According to WIND, growth in land sales in value terms in the 100-city sample, a proxy for land purchases by property developers, slumped to -90.4% y-o-y during 1-12 September form -65.0% in August. In volume (floor space) terms, it also dropped sharply to -38.3% y-o-y from -21.9% (Figure 6).
Although high-frequency land sales data may be under-reported to some extent, as WIND may not receive all cities’ data in a timely manner; the downtrend in land sales growth is quite evident.

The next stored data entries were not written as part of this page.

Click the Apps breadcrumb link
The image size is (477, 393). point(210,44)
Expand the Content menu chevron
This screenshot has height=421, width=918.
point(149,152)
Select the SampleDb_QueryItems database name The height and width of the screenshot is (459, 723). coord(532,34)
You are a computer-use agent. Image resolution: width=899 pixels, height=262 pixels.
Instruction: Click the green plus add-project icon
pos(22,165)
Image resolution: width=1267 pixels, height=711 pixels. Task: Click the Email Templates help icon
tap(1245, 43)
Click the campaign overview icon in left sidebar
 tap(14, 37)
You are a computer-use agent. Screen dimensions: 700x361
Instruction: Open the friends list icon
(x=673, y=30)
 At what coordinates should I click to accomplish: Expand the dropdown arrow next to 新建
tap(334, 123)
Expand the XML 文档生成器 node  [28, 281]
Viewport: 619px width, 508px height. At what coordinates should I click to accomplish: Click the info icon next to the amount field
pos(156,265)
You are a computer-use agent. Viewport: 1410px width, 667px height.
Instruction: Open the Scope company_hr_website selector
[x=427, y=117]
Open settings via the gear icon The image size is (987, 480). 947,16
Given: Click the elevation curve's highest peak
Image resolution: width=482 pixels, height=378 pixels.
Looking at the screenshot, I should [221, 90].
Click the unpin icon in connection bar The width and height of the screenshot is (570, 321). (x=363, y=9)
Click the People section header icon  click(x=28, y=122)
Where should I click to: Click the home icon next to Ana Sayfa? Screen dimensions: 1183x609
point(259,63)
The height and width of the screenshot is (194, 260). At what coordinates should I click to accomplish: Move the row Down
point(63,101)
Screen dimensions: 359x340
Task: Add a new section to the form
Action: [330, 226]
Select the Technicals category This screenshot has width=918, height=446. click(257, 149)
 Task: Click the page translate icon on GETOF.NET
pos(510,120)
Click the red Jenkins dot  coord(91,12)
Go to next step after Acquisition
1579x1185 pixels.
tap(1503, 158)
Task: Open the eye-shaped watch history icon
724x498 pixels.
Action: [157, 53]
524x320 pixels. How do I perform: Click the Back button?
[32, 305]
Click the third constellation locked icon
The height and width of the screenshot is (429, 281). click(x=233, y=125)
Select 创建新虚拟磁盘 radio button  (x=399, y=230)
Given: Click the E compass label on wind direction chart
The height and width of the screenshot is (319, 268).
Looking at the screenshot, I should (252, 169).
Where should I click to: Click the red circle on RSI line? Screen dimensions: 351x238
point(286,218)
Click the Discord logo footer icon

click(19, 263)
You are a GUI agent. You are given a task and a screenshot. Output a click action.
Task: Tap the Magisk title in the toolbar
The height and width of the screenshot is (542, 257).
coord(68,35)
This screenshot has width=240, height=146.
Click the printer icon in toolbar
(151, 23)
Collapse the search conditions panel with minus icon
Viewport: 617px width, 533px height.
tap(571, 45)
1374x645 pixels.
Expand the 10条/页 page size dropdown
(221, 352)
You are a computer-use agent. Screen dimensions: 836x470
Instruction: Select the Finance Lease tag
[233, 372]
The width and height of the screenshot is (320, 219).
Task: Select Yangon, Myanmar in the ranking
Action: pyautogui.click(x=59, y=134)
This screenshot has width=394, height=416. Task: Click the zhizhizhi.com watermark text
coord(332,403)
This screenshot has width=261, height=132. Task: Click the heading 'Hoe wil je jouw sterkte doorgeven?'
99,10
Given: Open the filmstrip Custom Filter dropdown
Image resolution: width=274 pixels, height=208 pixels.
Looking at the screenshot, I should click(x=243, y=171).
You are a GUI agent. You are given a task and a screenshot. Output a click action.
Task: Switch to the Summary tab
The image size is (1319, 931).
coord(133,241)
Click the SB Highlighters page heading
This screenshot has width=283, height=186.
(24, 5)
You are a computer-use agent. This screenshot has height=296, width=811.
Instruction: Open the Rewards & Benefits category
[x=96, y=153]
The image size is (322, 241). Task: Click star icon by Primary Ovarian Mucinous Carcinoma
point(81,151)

These data support the cautious view of Nomura’s Ting Lu of China’s property sector and macro economy. As Lu writes, “we believe the ongoing property curbs are unlikely to be eased in the near term, as Beijing has attached national strategic importance to reining in property bubbles, directly intervening in credit supply for the property sector, leaving it little room to dial back these curbs.”
The likelihood of Beijing easing its property curbs is quite low. Actually, despite the worsening property sector, a number of cities have further tightened their curbs over the past two weeks.
This brings us to another observation made by Nomura last month in the bank’s must read report “Asia Special Report – China: Beijing’s Volcker moment” (available for pro ZH subs at the usual place) namely that the country is facing its “Volcker moment“, as Beijing seems to be willing to sacrifice some growth stability for achieving long-term targets, namely
- less dependence on foreign high-tech goods,
- achieving a higher birth rate and
- reducing wealth inequality.
Here, Lu repeats his dire conclusion, warning that “there is likely to be a much worse-than-expected growth slowdown, more loan and bond defaults, and potential stock market turmoil.”
It’s also clear that so far low-tier cities have borne the brunt of the ongoing property sector downturn, due to Beijing’s unprecedented tightening measures, the tapering of the PBoC’s pledged supplementary lending and continued population outflows towards large cities.
Finally, the latest covid breakout (in the nation that created covid) isn’t helping. As we reported earlier, over the weekend, Putian city in East China’s Fujian province reported 64 local positive cases and the city already imposed locality-based lockdown and “discouraged” people from leaving the city – translation: another multi-million city is under massive quarantine. Of course, it has failed and the outbreak has already spread to neighboring cities in Fujian province, including Xiamen and Quanzhou, with several districts and hospitals put under lockdown there. The situation will get worse as some analysis estimate around 30,000 people have already traveled out from Putian.
Bottom line: Beijing is facing an economy whose wheels have suddenly come off, and unless China’s political elite is willing to unleash another massive monetary and fiscal tsunami and bail out the economy all over again – something Beijing has repeatedly vowed it won’t do this time – a hard landing, whether or not accompanied by a Volcker Moment, is virtually guaranteed.